OBJECTIVE | Repeat word for word the stretch of the community forest text below that opens with the words containing "4. What were" and closes with "the Community Forest?".

ARTICLE |
::::
2. How is an area-based tenure different than the volume-based tenures that the major forestry companies have?
3. How do communities get a Community Forest Agreement?
4. What were the steps taken by the City of Williams Lake and the Williams Lake Indian Band to get an invitation from the Province to apply for a CFA
5. How did the candidate license areas get selected?
6. Who will benefit?
7. Will financial reports be audited?
8. Will firewood cutting be allowed on the Community Forest?
9. Will I be able to continue to fish, hunt and gather berries, mushrooms, etc. for my personal use (at no cost aside from hunting and fishing license costs)?
10. How will the values of communities that reside adjacent to or nearby the community forest be incorporated
11. What kind of logging will be used?
12. How much logging will be done annually?
13. How will Community Forest operations avoid or minimize impacts on scenic quality?
14. What will be done to preserve and protect the views around Big Lake?
15. How will domestic water supplies be addressed?
16. How will water bodies and riparian areas be managed?
17. What botanicals (Non-Timber Forest Products or NTFPs) will the WL Community Forest request to be included under the Community Forest Agreement?
18. Do Non-Timber Forest Products (NTFPs) include grass?
19. Will there be an invasive plant (weed) management program?
20. How will the Community Forest communicate with other tenure holders in the area?
21. Will cattle grazing occur on the WL Community Forest?
22. How will the Community Forest help protect fences, cattleguards and other range developments?
23. Will contractors living in the vicinity of the Community Forest have opportunities to acquire work?
24. Will there be support for innovative community enterprises, like new value-added manufacturing and cooperatives?
About Community Forest Agreements
A Community Forest Agreement (CFA) licenses a local government, community group, or First Nation to manage the forest resources on fixed areas of Crown forest land. In British Columbia, more communities are interested than there are licenses available. In recent years, government has committed to establishing additional agreements.
A CFA confers all the financial and legal responsibilities associated with managing public forest on the tenure holder.
See the “Links” page for additional resources.
::::
SOURCE EXCERPT |

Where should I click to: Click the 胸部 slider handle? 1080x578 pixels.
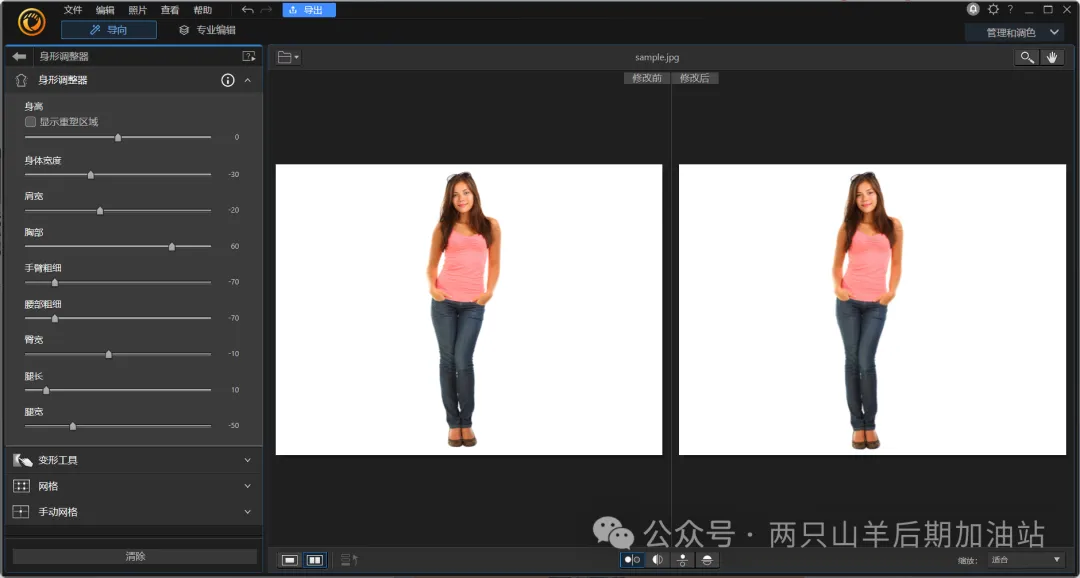click(x=172, y=246)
::::
RESPONSE TO THE TASK |
4. What were the steps taken by the City of Williams Lake and the Williams Lake Indian Band to get an invitation from the Province to apply for a CFA
5. How did the candidate license areas get selected?
6. Who will benefit?
7. Will financial reports be audited?
8. Will firewood cutting be allowed on the Community Forest?